TEXT SEGMENT>
####
During the rituals portrayed in The Wound, the elders transmit orally their experiences and ancient stories to the next generation. Only with this knowledge, an individual can deserve the adult status in the tribe. Not achieving this status will be considered a humiliation for Xhosa people.
However, the circumcision tradition has also sparked many protests since the medical conditions during the act are completely unsafe. Since 1994, over 800 boys have died due to different infections, and many citizens have appealed to the government to stop this.
The critics have described this film as a heartbreaking tragedy about gay men hiding in the patriarchal society.
The saddest part of this film is the process of “self- castration.” We can see it in Xolani’s process of self-denial. When he has sex with Vija, he cannot even feel pleasure. After Vija has intercourse with him, Xolani gets rid of Vija’s hand with disgust. He knows that he just is an object for Vija to use, but he still longs for him. A desire that goes beyond sexual pleasure.
The second time that Xolani tries to get close to Vija and kisses him, he is pushed down forcing him to perform oral sex on him.
The third time, Xolani gives Vija money. Their interaction becomes more tender as Vija kisses him back.
The last time, they make love, but it becomes a dangerous situation after Kwanda sees everything.
Kwanda’s journey parallels that of Xolani and is a personification of his desires. Xolani longs for the urban life Kwanda has, but still needs to come back to his hometown because deep in his hearts he also wants to be accepted into this patriarchal society.
As the story develops, Kwanda’s questions Xolani’s actions: “Vija doesn’t love you, he doesn’t care about you. He uses you like a tool,” “why did you come back?” “Why you are so afraid to be your true self?”
Kwanda calls Xolani to face his desires to be brave and to challenge traditions.
Surely, in the end, we see how Xolani treats this “inner self.” He not only neglects it but also kills it. (Spoiler! Xolani kills Kwanda and, thus, his desires). Although Xolani can run away from this place and go to the city, he still chooses to repress himself and humbly wait for the patriarchal society to accept him, even though he has the lowest status in this society.
Certainly, the South African government should get involved and figure out a way to improve the health conditions of their rituals to prevent more deaths. However, it is difficult to judge the righteousness of their traditions from an external point of view. It is difficult for us to truly fathom Xolani’s acts.
The reason why this film has attracted so much attention may be curiosity for the “unknown.” Besides, the director did not even present the full details of the adulthood ritual since he could not have access to them (the ritual is very secretive, even the women of the tribe do not know anything about it.). So, the version we see on the film may be a meaningless simplification, which may or may have not also lead to the rejection to the film from the Xhosa tribe.
Gay men’s “castrated situation” in such a patriarchal society is a common recurring theme we have seen in filmographies from different countries, from the East to the West. It is a difficult situation to just be a spectator to these wounds and not be able to promote change. We can only hope from films of this sort to learn, to learn how to get rid of our prejudices and understand different cultures. Only this way we will be able to reach common ground that will help our society evolve.
####
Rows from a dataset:
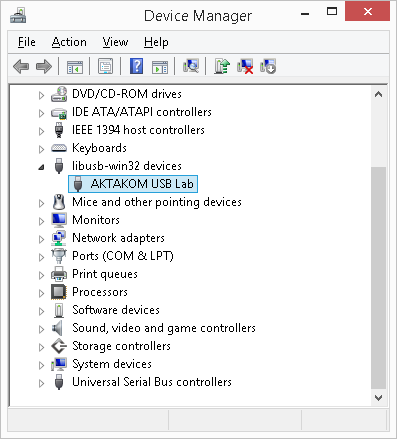Screen dimensions: 397x439
Task: Click Scan for hardware changes icon
Action: pyautogui.click(x=191, y=66)
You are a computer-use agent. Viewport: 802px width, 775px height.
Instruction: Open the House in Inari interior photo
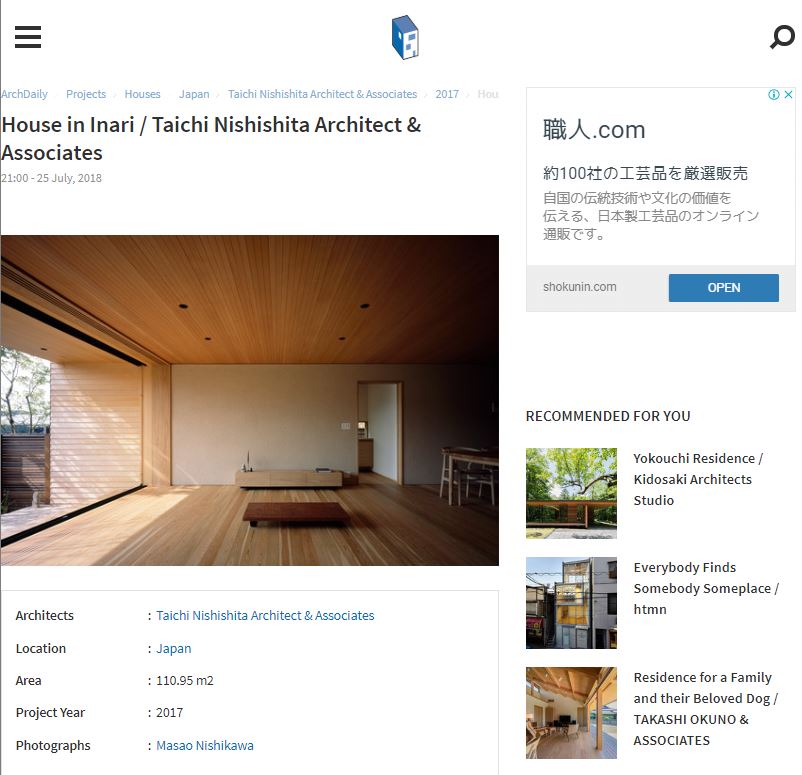250,400
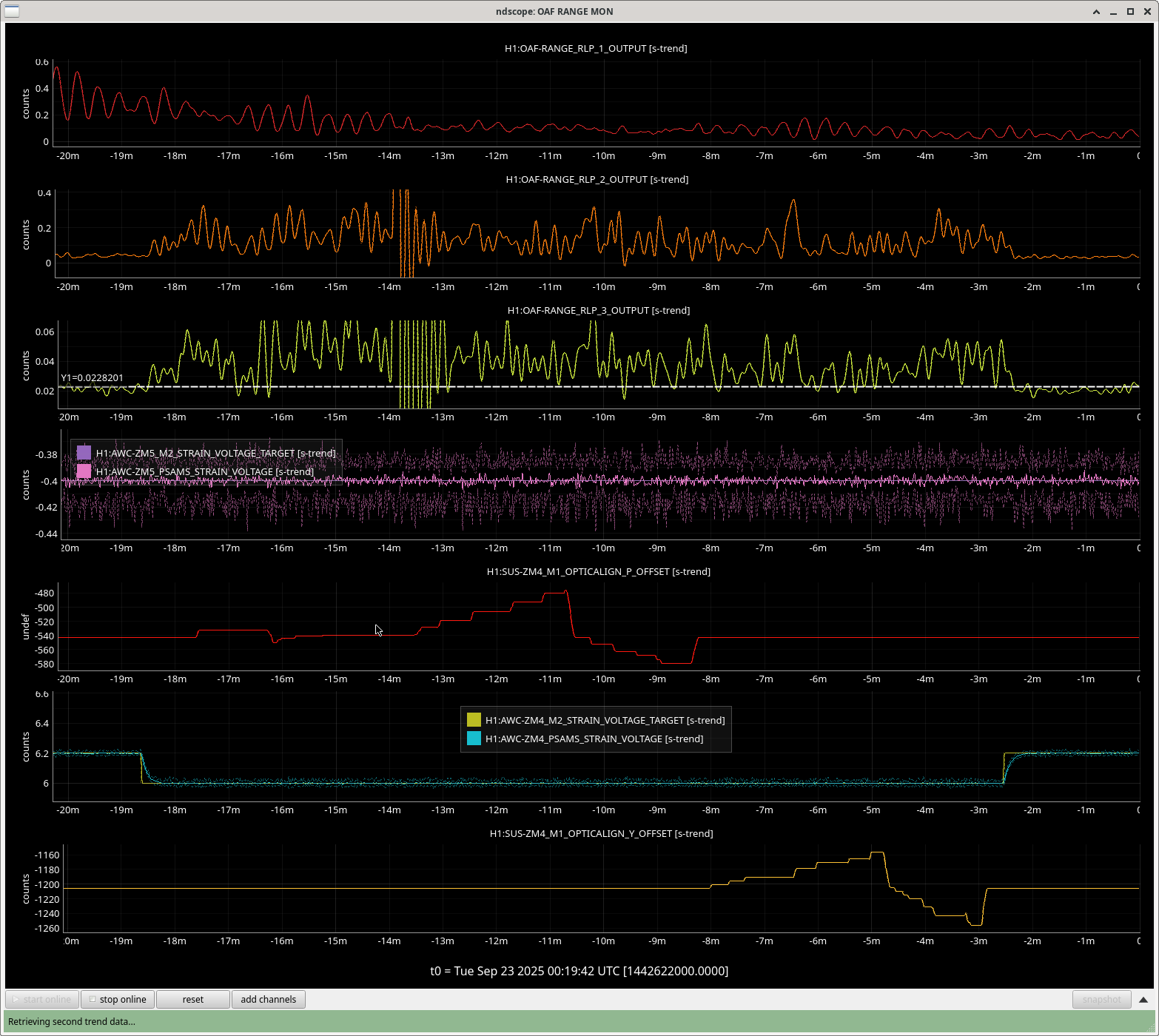Click the SUS-ZM4_M1_OPTICALIGN_Y_OFFSET plot title
This screenshot has height=1036, width=1159.
click(601, 833)
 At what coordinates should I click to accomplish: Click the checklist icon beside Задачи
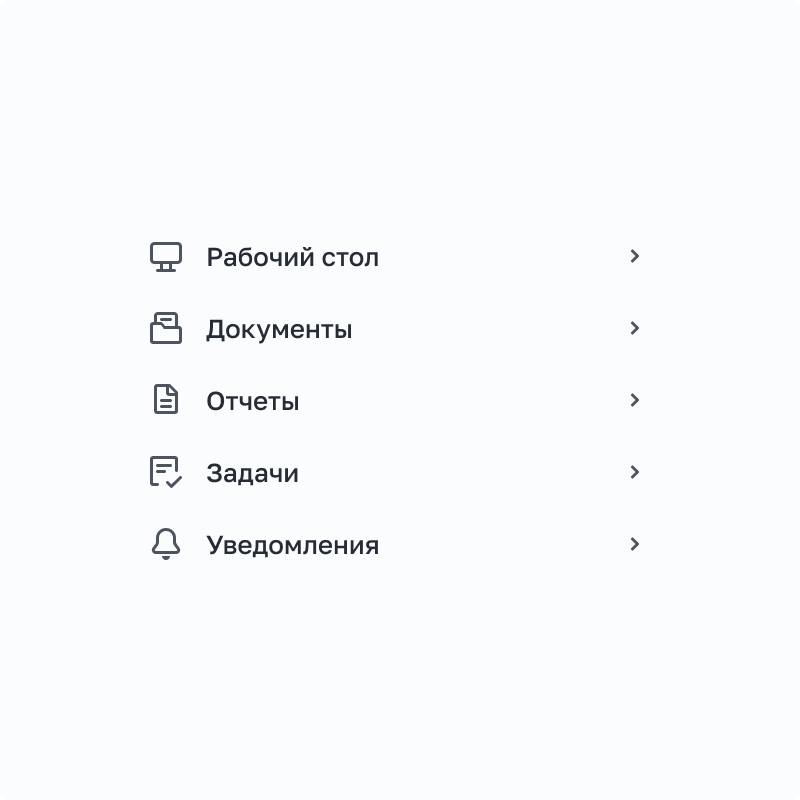tap(165, 472)
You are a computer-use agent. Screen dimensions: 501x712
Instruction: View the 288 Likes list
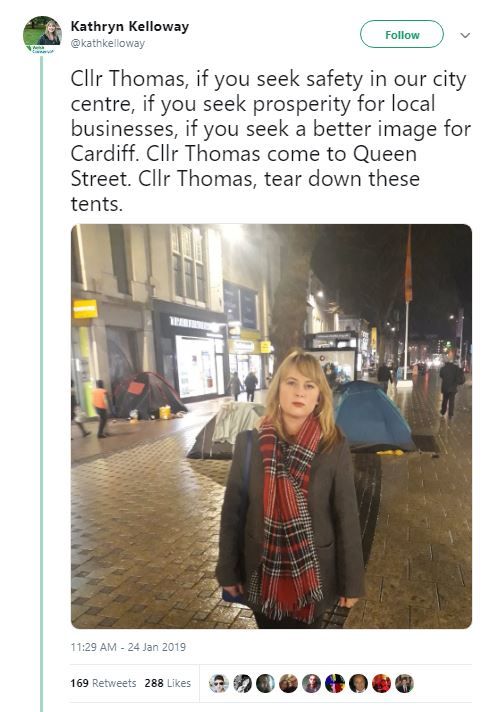coord(168,683)
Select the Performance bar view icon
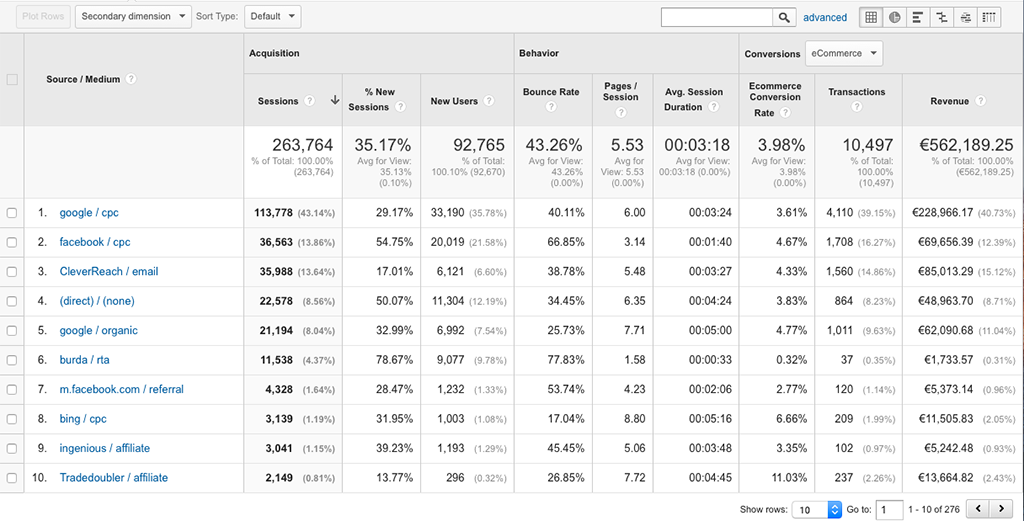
####
DIRECTIONS>
Take the part of the film review that opens with the words containing "The critics have" and closes with "sex on him.", substitute "male-dominated" for every "patriarchal", and write that part out again.

REPLY>
The critics have described this film as a heartbreaking tragedy about gay men hiding in the male-dominated society.
The saddest part of this film is the process of “self- castration.” We can see it in Xolani’s process of self-denial. When he has sex with Vija, he cannot even feel pleasure. After Vija has intercourse with him, Xolani gets rid of Vija’s hand with disgust. He knows that he just is an object for Vija to use, but he still longs for him. A desire that goes beyond sexual pleasure.
The second time that Xolani tries to get close to Vija and kisses him, he is pushed down forcing him to perform oral sex on him.